> [Given instruction]
Can you copy all of the data below line for line, with every character unchanged?

**** Input rows

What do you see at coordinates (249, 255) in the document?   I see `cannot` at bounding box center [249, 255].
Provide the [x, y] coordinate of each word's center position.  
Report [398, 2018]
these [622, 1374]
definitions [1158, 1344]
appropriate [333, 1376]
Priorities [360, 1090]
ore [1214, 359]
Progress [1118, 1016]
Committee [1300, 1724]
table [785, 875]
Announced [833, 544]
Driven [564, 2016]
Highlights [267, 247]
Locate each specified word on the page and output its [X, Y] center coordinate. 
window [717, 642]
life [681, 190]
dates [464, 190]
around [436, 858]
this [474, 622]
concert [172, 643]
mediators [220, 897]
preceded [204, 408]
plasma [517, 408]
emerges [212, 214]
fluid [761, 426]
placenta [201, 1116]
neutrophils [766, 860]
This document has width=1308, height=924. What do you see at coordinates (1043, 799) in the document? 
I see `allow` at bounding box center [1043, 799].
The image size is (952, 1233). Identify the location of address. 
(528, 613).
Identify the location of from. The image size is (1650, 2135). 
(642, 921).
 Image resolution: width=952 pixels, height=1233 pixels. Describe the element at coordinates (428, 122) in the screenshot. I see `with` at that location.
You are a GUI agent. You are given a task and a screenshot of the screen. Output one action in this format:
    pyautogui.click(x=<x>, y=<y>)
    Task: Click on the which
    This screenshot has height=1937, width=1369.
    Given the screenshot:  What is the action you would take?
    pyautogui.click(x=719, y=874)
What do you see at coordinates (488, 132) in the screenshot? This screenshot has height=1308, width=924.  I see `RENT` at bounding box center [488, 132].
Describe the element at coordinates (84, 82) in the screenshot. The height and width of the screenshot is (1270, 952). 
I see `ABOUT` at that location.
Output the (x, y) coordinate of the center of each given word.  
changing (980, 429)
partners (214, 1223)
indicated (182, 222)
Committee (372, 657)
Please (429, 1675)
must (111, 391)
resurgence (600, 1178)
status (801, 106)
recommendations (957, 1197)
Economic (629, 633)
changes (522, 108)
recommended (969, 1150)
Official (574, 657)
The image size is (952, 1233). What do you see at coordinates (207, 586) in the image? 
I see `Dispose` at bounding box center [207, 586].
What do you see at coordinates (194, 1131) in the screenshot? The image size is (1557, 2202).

********

> [Exercise response]
What do you see at coordinates (249, 255) in the document?   I see `cannot` at bounding box center [249, 255].
Provide the [x, y] coordinate of each word's center position.  
Report [398, 2018]
these [622, 1374]
definitions [1158, 1344]
appropriate [333, 1376]
Priorities [360, 1090]
ore [1214, 359]
Progress [1118, 1016]
Committee [1300, 1724]
table [785, 875]
Announced [833, 544]
Driven [564, 2016]
Highlights [267, 247]
Locate each specified word on the page and output its [X, Y] center coordinate. 
window [717, 642]
life [681, 190]
dates [464, 190]
around [436, 858]
this [474, 622]
concert [172, 643]
mediators [220, 897]
preceded [204, 408]
plasma [517, 408]
emerges [212, 214]
fluid [761, 426]
placenta [201, 1116]
neutrophils [766, 860]
This document has width=1308, height=924. What do you see at coordinates (1043, 799) in the document? 
I see `allow` at bounding box center [1043, 799].
The image size is (952, 1233). Identify the location of address. 
(528, 613).
Identify the location of from. The image size is (1650, 2135). 
(642, 921).
 Image resolution: width=952 pixels, height=1233 pixels. Describe the element at coordinates (428, 122) in the screenshot. I see `with` at that location.
You are a GUI agent. You are given a task and a screenshot of the screen. Output one action in this format:
    pyautogui.click(x=<x>, y=<y>)
    Task: Click on the which
    This screenshot has height=1937, width=1369.
    Given the screenshot:  What is the action you would take?
    pyautogui.click(x=719, y=874)
What do you see at coordinates (488, 132) in the screenshot? This screenshot has height=1308, width=924.  I see `RENT` at bounding box center [488, 132].
Describe the element at coordinates (84, 82) in the screenshot. The height and width of the screenshot is (1270, 952). 
I see `ABOUT` at that location.
Output the (x, y) coordinate of the center of each given word.  
changing (980, 429)
partners (214, 1223)
indicated (182, 222)
Committee (372, 657)
Please (429, 1675)
must (111, 391)
resurgence (600, 1178)
status (801, 106)
recommendations (957, 1197)
Economic (629, 633)
changes (522, 108)
recommended (969, 1150)
Official (574, 657)
The image size is (952, 1233). What do you see at coordinates (207, 586) in the image? 
I see `Dispose` at bounding box center [207, 586].
What do you see at coordinates (194, 1131) in the screenshot? The image size is (1557, 2202).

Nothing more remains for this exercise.